Infrastructure and resources for an aging population: embracing complexity in translational research

The population of the United States and most industrialized nations is undergoing rapid expansion of persons aged 65 years and older. This group experiences more illness, disability, and dependency than young adults and consumes the majority of heath care resources. This demographic change presents a number of challenges to current research infrastructure aimed at translating discoveries to improved human health. Key issues include the need to expand the workforce trained in aging research, development of specific resources and harmonization of measures and outcomes, and a culture change within the scientific community. In particular, complexity must be represented within research design and embraced as an important aspect of review panel critiques.

Introduction

During the past 2 centuries, median life expectancy in humans has increased markedly from about age 45 to nearly age 80. It is generally agreed that most of this gain has come from improved sanitation, public health measures (eg, workplace safety), and advances in treating/preventing infections. However, during the past 50 years, remarkable medical advances for prevalent causes of middle-age mortality such as cardiovascular disease and many types of cancer have also played a role. These developments have resulted in rapidly increasing populations of older adults in all industrialized nations. For example, by 2030, approximately 1 in 5 Americans will be 65 years or older (Fig 1). This trend is occurring in developing countries as well, and at a much faster rate than occurred in Europe and the United States. United Nations aging statistics suggest more people age 80 years and older will live in developing than in developed countries by 2025.²

As medical interventions have reduced death rates from acute illness there has been an increasing population living, and aging, with accumulated chronic illnesses. Many older adults experience multiple chronic conditions, which increases the risk of functional limitation and dependency.3, 4 It is, of course, much more expensive to care for those with multiple chronic conditions, and older adults account for the vast majority of health care expenditures as a result of their higher burden of illness and disability.

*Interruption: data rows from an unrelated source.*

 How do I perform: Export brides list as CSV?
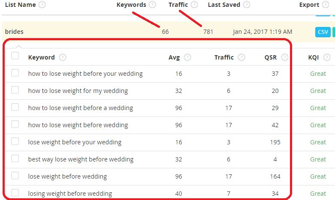pyautogui.click(x=323, y=32)
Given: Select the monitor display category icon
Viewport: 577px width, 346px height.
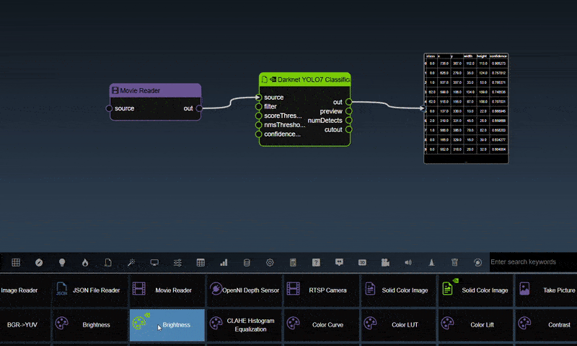Looking at the screenshot, I should pos(154,262).
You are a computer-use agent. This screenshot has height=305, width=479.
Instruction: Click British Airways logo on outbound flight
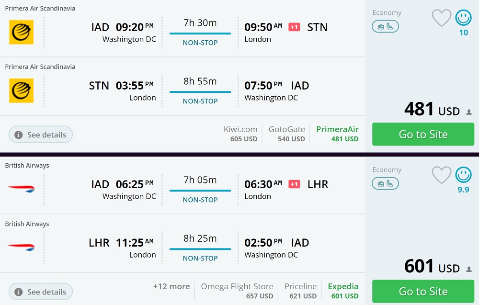pos(22,189)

Despite marked increases in median life span, the maximum human life span has remained essentially constant at just more than 100 years. This realization has led to the concept of “healthspan”—the period of time one spends in healthy, active life before the occurrence of chronic conditions, functional limitation, dependency, or death (reviewed by Kirkland⁵). Extending healthspan rather than focusing just on life span has become a major goal of gerontology and geriatric research. Focusing on healthspan may have a greater impact on health care cost than addressing life span extension only. Surviving one illness essentially means we live to experience another illness and another and another, increasing the lifetime cost of health care for an individual. However, improving healthspan has the potential to be markedly cost-saving if one can push severe, debilitating illnesses to the very end of life, reducing the time one requires high-cost, labor-intensive care and support.

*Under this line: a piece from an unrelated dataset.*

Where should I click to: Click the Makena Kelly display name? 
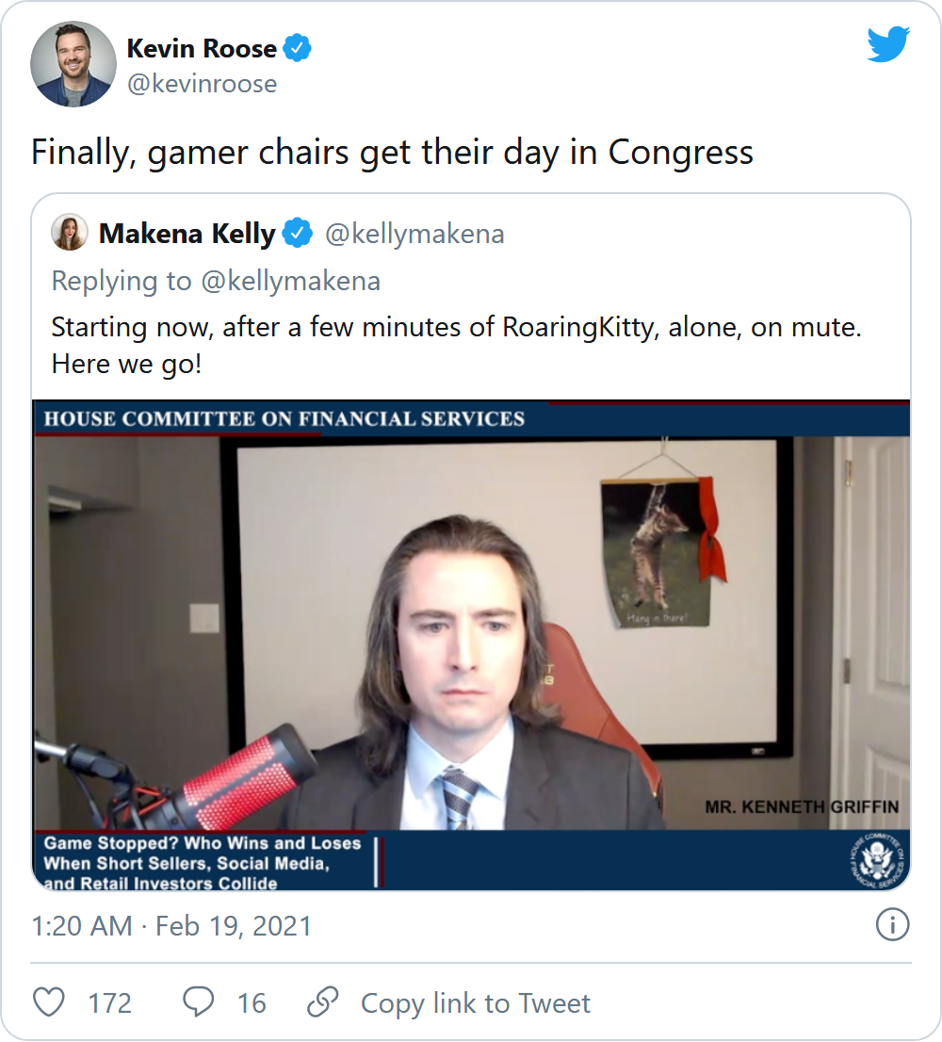187,234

Of course, the goal of most biomedical research is to expand both healthspan and life span. From this dual viewpoint, aging research dwarfs the potential payback of research focused on any single disease. For example, the average life span of a 50-year-old human in the developed world is about 31 additional years. Because age is such a strong risk factor for multiple illnesses across many organ systems, addressing aging itself has a much greater benefit for extending life span, and certainly healthspan, than curing cancer, heart disease, diabetes mellitus, stroke, or any one illness.⁵ Thus, investing in aging research is likely to pay dividends in both life span and healthspan—and at least rivals, if not exceeds, the impact of research aimed at cure or prevention of specific diseases. Despite these strong arguments, aging research is often a difficult “sell” to the public, public/elected officials, or even the scientific community for support.

This article describes the state of the current workforce and infrastructure available for translational research in aging, and suggests important changes that are required to further translational research in aging and the care of older adults. It is imperative that isolated illness be studied in the most appropriate models, that multimorbidity be included explicitly rather than excluded, and that outcomes of value to older adults (eg, functional independence, quality of life), not just survival, be primary end points for translational aging research. Although convincing the public of this need is an essential, long-term goal, it is more important in the short term to engage the scientific community and advance a change in the culture to one that embraces complexity—the key element, in my opinion, needed to advance aging research across the translational continuum.

Last, two key aspects of research infrastructure are not part of this review. Research funding is, of course, required to address the issues outlined, but the economics of research funding and priority setting go beyond the scope of this review. Similarly, critical end-of-life issues are also entwined integrally in aging research, but palliative care and end-of-life research is a separate, although related, standing area of research that requires more space than is available within this review. Both issues, frankly, are also outside my expertise, and thus this review focuses on the common issues outlined in the previous paragraph.